Monday, June 18, 2012

Tom Robbins on Pop Reality


Tom Robbins on Pop Reality
June 18, 2012

This is from an interview with Robbins published in the Northwest Review in 1982. When asked if he wanted to add anything, Robbins said:

“One thing. Saul Bellow has been sneering in public at those writers who, in his words, ‘have succumbed to pop reality.’ I suppose I am one of them. I have not the slightest objection to being linked to ‘pop reality’ and I’d like to tell you why.

“With the exception of Tantric Hinduism, every religious system in the modern world has denied and suppressed sensuality. Yet sensual energy is the most powerful energy we as individuals possess. Tantric saints had the genius and the guts to exploit that energy for spiritual purposes. Food, drink, drugs, music, art, poetry, and especially sex, are used in Tantra in a religious manner. Tantrikas perfect the techniques of sensual pleasure and use the energy released as fuel for their God-bound vehicle, their rocket ride of enlightenment.

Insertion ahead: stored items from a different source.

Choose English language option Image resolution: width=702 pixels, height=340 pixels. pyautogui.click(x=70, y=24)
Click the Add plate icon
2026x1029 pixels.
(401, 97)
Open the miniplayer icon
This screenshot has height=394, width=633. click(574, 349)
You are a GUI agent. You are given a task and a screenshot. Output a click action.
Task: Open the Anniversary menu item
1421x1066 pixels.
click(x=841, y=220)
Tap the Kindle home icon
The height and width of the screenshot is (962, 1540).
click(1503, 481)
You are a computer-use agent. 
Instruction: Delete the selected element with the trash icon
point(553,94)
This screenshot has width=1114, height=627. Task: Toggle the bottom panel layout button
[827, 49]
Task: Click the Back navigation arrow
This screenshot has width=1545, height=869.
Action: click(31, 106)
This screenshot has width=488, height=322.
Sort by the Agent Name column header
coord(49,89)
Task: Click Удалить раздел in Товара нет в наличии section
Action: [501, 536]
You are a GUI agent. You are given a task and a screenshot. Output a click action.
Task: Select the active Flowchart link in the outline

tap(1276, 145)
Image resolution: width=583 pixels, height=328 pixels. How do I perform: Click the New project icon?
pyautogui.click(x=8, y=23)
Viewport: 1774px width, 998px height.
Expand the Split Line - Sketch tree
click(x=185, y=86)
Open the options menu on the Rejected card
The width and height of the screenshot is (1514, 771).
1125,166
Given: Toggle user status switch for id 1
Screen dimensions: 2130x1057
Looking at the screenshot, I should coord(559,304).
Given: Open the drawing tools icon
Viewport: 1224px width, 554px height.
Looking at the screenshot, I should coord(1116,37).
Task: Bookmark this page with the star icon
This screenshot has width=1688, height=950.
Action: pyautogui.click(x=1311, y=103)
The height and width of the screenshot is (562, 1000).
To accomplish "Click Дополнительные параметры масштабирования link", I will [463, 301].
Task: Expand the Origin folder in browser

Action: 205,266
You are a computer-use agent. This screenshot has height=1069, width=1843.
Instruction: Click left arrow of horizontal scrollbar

“Pop culture, in somewhat the same way, may be exploited for serious purposes. Pop reality has great energy, humor, vitality, and charm. When it comes to liberating the human spirit, sensitizing experience and enlarging the soul, pop reality has one hell of a lot more literary potential than Bellow’s earnest moralizing, all stuffy and dour.”

From Conversations with Tom Robbins, ed. By Liam O. Purdon and Beef Torrey, pp. 23-24.